Traffic forwarding issue after upgrading from 1.4-rolling to 1.5-stream-2025-Q1

Hello everyone,

I’ve encountered a traffic forwarding issue after upgrading from 1.4-rolling-202312140922 to 1.5-stream-2025-Q1.

The issue appears to affect certain types of traffic — most likely asymmetric flows within my distributed VPN setup. Even ICMP traffic is impacted: I can see it arriving on the inbound interface via tcpdump, but it doesn’t leave through the outbound interface, despite being correctly routed according to the routing table.

I found a related discussion here: Have to delete firewall global-options state-policy invalid after upgrading to 1.5-stream-2025-Q1 - #8 by Viacheslav , but modifying line 89 didn’t resolve the issue. I also verified that rp_filter is set to 0 on all interfaces.

Could someone please advise what else I should check? What might have changed or broken during the migration to 1.5?

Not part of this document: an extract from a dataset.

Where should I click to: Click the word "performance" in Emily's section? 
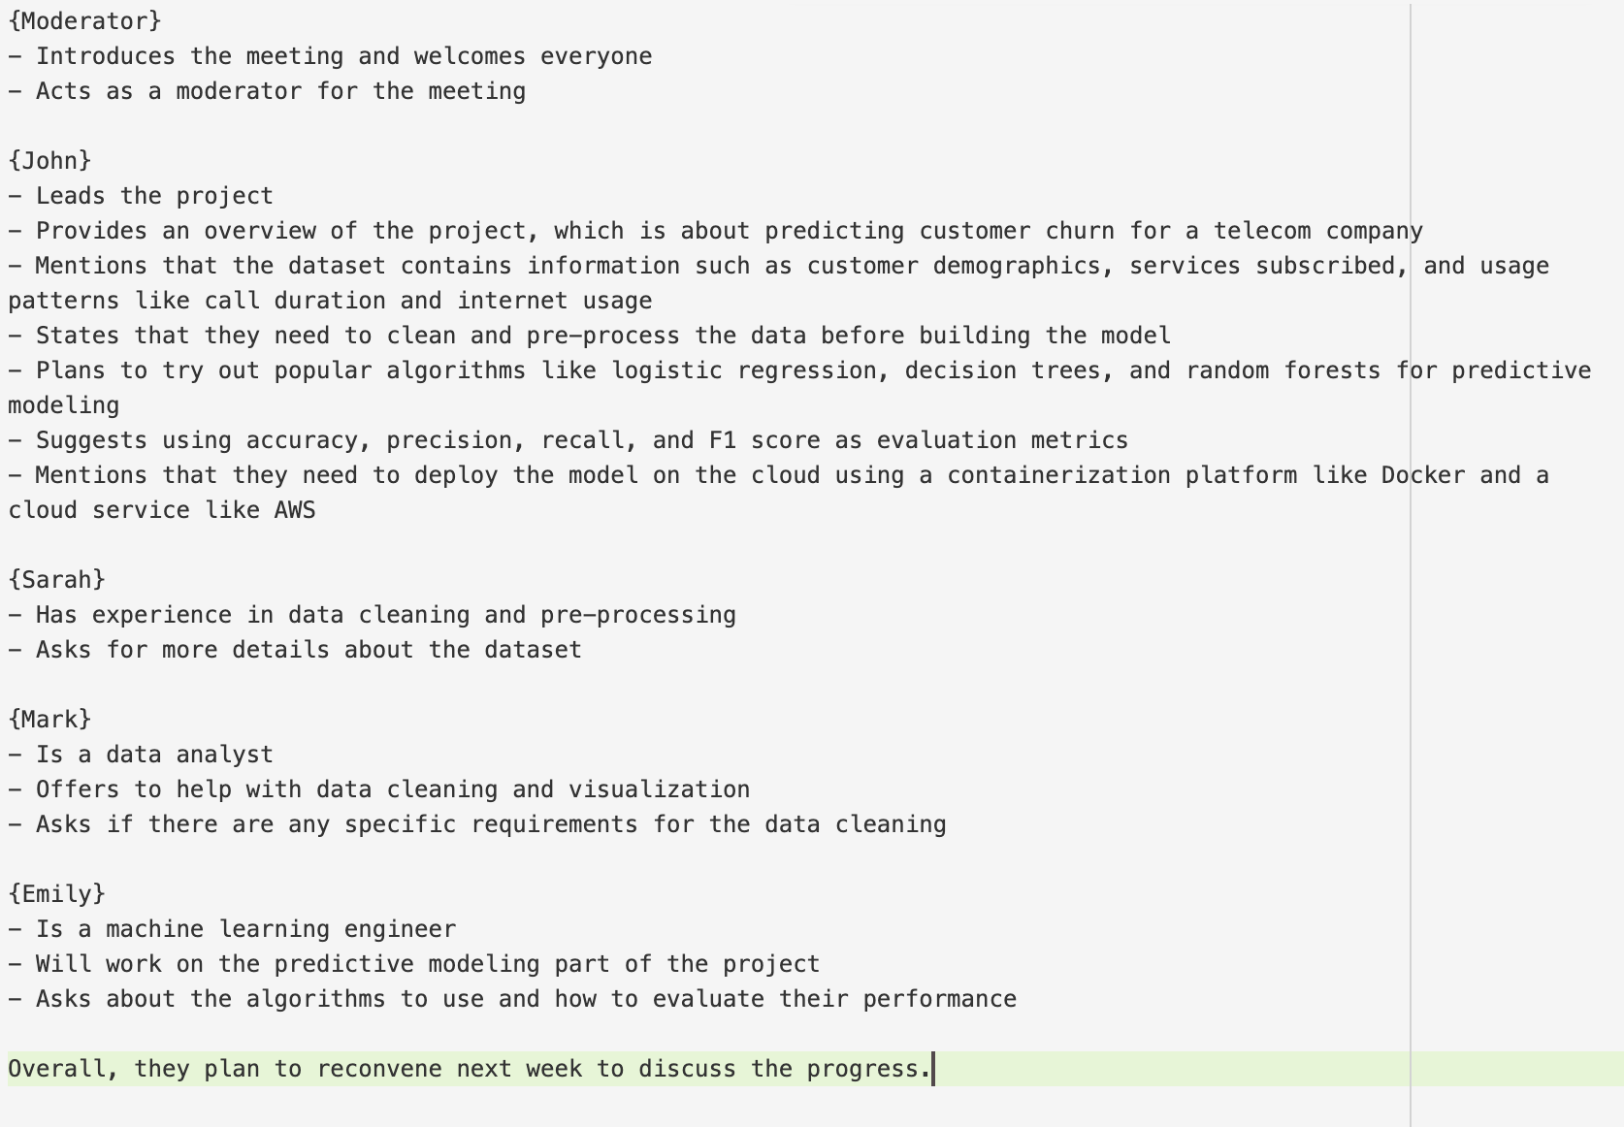(939, 999)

I also noticed that the counter in nftables for my icmp echo-reply rule did not increase, which suggests that the traffic is being dropped earlier:

icmp type echo-reply counter packets 1 bytes 84 accept comment “ipv4-NAM-main-900”

Thank you in advance!

You don’t state what hardware you’re using it on, or if you’re virtalised. If hardware, I would try turning OFF all ethernet offloads and see if that resolves your issue.

1 Like

I’m using virtualization on Proxmox with network interfaces based on the VirtIO driver. However, I don’t think this issue is hardware-related, because otherwise I wouldn’t see incoming packets on the inbound interface in tcpdump — or I would see outgoing packets on the outbound interface that never reach their destination.